June 23, 2009

Nessie

IMG_5006-1

comments

  1. Phil Bebbington on June 23rd, 2009 at 3:57 pm

    Cindy, does this appear on the Bristol Scale?

  2. Deron Bauman on June 23rd, 2009 at 3:58 pm

    congratulations!

  3. Sheila Ryan on June 23rd, 2009 at 4:00 pm

    Conjoined baby squirrels?

  4. Cindy Scroggins on June 23rd, 2009 at 4:00 pm

    This is a #10 on the Bristol Scale.
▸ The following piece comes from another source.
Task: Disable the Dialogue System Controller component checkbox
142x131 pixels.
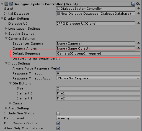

It has a secret, though.

  5. Sheila Ryan on June 23rd, 2009 at 4:03 pm

    That goes all the way to 11.

  6. woubie on June 23rd, 2009 at 4:04 pm

    Holy crap, that’s an incredibly clean toilet!

  7. Phil Bebbington on June 23rd, 2009 at 4:10 pm

    A #10 is cleansing, but I have never thought it healthy that something passes with so much ease. Something worth doing is worth a little effort.

    Does this have a name?

  8. Phil Bebbington on June 23rd, 2009 at 4:17 pm

    I’m willing to put my hand down there if needed.

  9. Kathy Hilen-Smith on June 23rd, 2009 at 4:19 pm

    Is there a video? Like Andrew’s Atreyu? Can you tape it flushing and post it so we can see video?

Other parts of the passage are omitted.